Bernie Niemeier// October 28, 2021//
About 30 years ago, I was a volunteer for a local group of marketing professionals that was launching its Marketer of the Year awards. Publicity was needed. Working in marketing at the local paper, the task fell to me to pitch the event to the newsroom.
In those days, the news business was fairly balkanized; this was one of my first trips to meet an editor. My errand was completely unsuccessful, being curtly told that the newspaper wouldn’t cover the event because they didn’t write that kind of chicken-dinner news.
In those days, owning a newspaper press was almost like printing cash. My, how that’s changed.
A few years later, moving up to a corporate role at the newspaper’s publicly traded parent company, I organized data on its largest customers across all markets. It was revealing to me that the company’s corporate executives had no information on their biggest revenue relationships, nor did they really seem to care. Not surprisingly, that company no longer exists.
Customers matter. Values matter. Organizations generally invest in — and therefore get more of — the things they value. One of the best ways to know what a company values is simple: Instead of just listening to what executives say, look at their financial statements to see where they spend money. If they claim to believe in people but don’t back that up with market-leading compensation, do they really believe in people? If they say they believe in brands but don’t invest in advertising, do they believe in brands? If they claim to believe in customers but don’t know them, just what are their values?
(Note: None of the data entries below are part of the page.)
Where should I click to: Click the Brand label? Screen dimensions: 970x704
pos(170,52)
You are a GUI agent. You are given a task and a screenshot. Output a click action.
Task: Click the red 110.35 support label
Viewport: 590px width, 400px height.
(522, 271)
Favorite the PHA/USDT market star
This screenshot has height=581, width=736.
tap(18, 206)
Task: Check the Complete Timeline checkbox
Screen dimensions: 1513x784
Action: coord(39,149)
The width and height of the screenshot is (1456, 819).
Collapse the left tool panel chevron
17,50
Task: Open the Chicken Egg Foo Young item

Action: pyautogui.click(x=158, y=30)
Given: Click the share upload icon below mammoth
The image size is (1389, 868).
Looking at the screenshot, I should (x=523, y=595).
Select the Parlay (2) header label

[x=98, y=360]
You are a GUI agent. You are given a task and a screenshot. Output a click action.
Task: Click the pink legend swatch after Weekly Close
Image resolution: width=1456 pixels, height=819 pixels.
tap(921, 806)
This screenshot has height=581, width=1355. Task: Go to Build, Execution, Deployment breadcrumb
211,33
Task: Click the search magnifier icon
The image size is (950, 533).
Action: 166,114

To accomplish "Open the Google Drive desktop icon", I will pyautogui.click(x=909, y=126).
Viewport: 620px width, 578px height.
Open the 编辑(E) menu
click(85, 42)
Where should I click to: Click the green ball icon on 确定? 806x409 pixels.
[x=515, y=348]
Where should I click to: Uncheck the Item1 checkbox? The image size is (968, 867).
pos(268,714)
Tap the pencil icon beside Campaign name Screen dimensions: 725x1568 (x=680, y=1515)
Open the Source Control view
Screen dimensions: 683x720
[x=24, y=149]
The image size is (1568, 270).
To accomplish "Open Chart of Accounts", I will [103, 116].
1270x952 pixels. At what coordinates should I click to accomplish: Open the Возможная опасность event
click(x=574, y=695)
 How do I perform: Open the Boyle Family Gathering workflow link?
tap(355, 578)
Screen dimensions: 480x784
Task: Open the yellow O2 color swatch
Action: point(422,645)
Take a moment to think about values — not just profit, but higher values. Profit is definitely a matter of staying in the game. It may excite shareholders, but it rarely excites employees or customers. Their own bottom lines are more important to them than yours.
Just what are higher values? What about public health? What about democracy? What about truth and facts? What about transparency, diversity and inclusion? Higher values are more than just personal pocketbook issues.
When it comes to building enterprise net worth, higher values can make more difference than anything else. Profit is the price to stay in the game, but it is not a goal that drives growth or sustainability. Profit and higher values aren’t either/or propositions. You can have both. You can have it all. Arguably, you can’t have one without the other. Higher values will attract more customers and will help keep better customers.
Much like perfection, complexity is an enemy of progress. At Virginia Business, we try to keep things simple. Three things are important: First, regardless of your job, you must be interested in business as a topic. Secondly, the magazine keeps its focus on where we have an opportunity to be world class: business journalism. Third, we have one simple measure of success: revenue growth.
With the right people on board, we can do all three of these things, manage our expenses and put money back into things we care about. That’s a simple formula for success. We like keeping things simple.
Our higher values? Leadership, integrity, balance, respect and success. Those things are pretty much what Virginia Business strives to do every day. When that works, profit takes care of itself.
Every company is different. If certain values don’t resonate with your organization, which ones do? It‘s far better to be known by what you are for than it is to be defined by what you are against.
That’s what leadership is all about.